Required work:
Give the lines of the listing below as a numbered list, leaving out blank lines, from the first line of the listing through the line containing "coord(604,84)".

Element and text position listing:
== == ==
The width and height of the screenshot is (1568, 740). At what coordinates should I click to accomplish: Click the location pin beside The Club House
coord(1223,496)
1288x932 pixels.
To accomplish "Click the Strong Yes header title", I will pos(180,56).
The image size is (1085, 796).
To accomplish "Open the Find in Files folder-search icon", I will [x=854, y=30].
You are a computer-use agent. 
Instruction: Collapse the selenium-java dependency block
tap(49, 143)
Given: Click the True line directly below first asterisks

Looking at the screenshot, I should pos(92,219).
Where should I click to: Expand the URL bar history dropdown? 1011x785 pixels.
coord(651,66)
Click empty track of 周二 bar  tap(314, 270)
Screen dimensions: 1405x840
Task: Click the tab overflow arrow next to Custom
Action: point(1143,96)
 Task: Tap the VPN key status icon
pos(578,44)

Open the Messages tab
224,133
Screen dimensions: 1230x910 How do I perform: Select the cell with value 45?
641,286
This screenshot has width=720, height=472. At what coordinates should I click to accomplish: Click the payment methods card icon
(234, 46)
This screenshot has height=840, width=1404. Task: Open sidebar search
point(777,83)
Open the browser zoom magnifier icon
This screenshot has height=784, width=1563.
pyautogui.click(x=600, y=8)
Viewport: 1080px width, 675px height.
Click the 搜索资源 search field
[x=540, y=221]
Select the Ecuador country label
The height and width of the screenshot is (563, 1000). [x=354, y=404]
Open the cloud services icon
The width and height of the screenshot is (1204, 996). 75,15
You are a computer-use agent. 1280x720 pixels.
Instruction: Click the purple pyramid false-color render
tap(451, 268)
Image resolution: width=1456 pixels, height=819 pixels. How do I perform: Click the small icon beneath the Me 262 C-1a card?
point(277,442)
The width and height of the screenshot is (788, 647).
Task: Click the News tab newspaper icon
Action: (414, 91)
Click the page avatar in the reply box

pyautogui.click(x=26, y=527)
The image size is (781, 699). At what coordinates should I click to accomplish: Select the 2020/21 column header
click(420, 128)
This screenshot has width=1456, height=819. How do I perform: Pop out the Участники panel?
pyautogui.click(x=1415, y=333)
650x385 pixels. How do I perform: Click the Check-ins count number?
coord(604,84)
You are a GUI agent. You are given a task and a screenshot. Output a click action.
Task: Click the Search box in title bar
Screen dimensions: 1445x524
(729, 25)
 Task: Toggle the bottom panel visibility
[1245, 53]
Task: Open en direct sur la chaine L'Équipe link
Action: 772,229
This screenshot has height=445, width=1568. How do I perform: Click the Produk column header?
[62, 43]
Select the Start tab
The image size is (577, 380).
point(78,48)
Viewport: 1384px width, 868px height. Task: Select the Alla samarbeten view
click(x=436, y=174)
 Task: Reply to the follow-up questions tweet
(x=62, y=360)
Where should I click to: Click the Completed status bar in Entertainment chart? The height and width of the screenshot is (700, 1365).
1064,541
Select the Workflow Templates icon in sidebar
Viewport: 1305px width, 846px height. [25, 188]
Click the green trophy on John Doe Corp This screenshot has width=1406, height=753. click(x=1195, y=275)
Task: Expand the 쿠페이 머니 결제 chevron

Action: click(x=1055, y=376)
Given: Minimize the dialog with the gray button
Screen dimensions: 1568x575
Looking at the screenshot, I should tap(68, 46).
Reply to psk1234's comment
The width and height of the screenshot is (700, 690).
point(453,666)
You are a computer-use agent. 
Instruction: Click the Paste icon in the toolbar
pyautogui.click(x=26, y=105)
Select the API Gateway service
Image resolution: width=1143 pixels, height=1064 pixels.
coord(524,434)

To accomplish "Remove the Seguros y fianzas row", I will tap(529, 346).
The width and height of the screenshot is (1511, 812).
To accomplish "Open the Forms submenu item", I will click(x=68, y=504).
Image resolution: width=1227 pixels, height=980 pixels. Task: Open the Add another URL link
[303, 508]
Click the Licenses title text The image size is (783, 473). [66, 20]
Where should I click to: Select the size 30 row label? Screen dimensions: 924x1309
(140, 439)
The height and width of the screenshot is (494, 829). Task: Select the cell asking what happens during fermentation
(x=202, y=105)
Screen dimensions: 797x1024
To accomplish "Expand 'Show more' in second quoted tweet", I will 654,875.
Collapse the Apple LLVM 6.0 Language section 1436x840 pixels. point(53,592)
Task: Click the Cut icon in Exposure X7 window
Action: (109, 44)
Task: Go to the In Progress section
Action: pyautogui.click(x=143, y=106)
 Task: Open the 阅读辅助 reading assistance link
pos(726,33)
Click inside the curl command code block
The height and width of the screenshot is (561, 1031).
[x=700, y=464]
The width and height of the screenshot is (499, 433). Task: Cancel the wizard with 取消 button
== == ==
Reply to the exercise:
1. The width and height of the screenshot is (1568, 740). At what coordinates should I click to accomplish: Click the location pin beside The Club House
2. coord(1223,496)
3. 1288x932 pixels.
4. To accomplish "Click the Strong Yes header title", I will pos(180,56).
5. The image size is (1085, 796).
6. To accomplish "Open the Find in Files folder-search icon", I will [x=854, y=30].
7. You are a computer-use agent. 
8. Instruction: Collapse the selenium-java dependency block
9. tap(49, 143)
10. Given: Click the True line directly below first asterisks
11. Looking at the screenshot, I should pos(92,219).
12. Where should I click to: Expand the URL bar history dropdown? 1011x785 pixels.
13. coord(651,66)
14. Click empty track of 周二 bar  tap(314, 270)
15. Screen dimensions: 1405x840
16. Task: Click the tab overflow arrow next to Custom
17. Action: point(1143,96)
18.  Task: Tap the VPN key status icon
19. pos(578,44)
20. Open the Messages tab
21. 224,133
22. Screen dimensions: 1230x910 How do I perform: Select the cell with value 45?
23. 641,286
24. This screenshot has width=720, height=472. At what coordinates should I click to accomplish: Click the payment methods card icon
25. (234, 46)
26. This screenshot has height=840, width=1404. Task: Open sidebar search
27. point(777,83)
28. Open the browser zoom magnifier icon
29. This screenshot has height=784, width=1563.
30. pyautogui.click(x=600, y=8)
31. Viewport: 1080px width, 675px height.
32. Click the 搜索资源 search field
33. [x=540, y=221]
34. Select the Ecuador country label
35. The height and width of the screenshot is (563, 1000). [x=354, y=404]
36. Open the cloud services icon
37. The width and height of the screenshot is (1204, 996). 75,15
38. You are a computer-use agent. 1280x720 pixels.
39. Instruction: Click the purple pyramid false-color render
40. tap(451, 268)
41. Image resolution: width=1456 pixels, height=819 pixels. How do I perform: Click the small icon beneath the Me 262 C-1a card?
42. point(277,442)
43. The width and height of the screenshot is (788, 647).
44. Task: Click the News tab newspaper icon
45. Action: (414, 91)
46. Click the page avatar in the reply box
47. pyautogui.click(x=26, y=527)
48. The image size is (781, 699). At what coordinates should I click to accomplish: Select the 2020/21 column header
49. click(420, 128)
50. This screenshot has width=1456, height=819. How do I perform: Pop out the Участники panel?
51. pyautogui.click(x=1415, y=333)
52. 650x385 pixels. How do I perform: Click the Check-ins count number?
53. coord(604,84)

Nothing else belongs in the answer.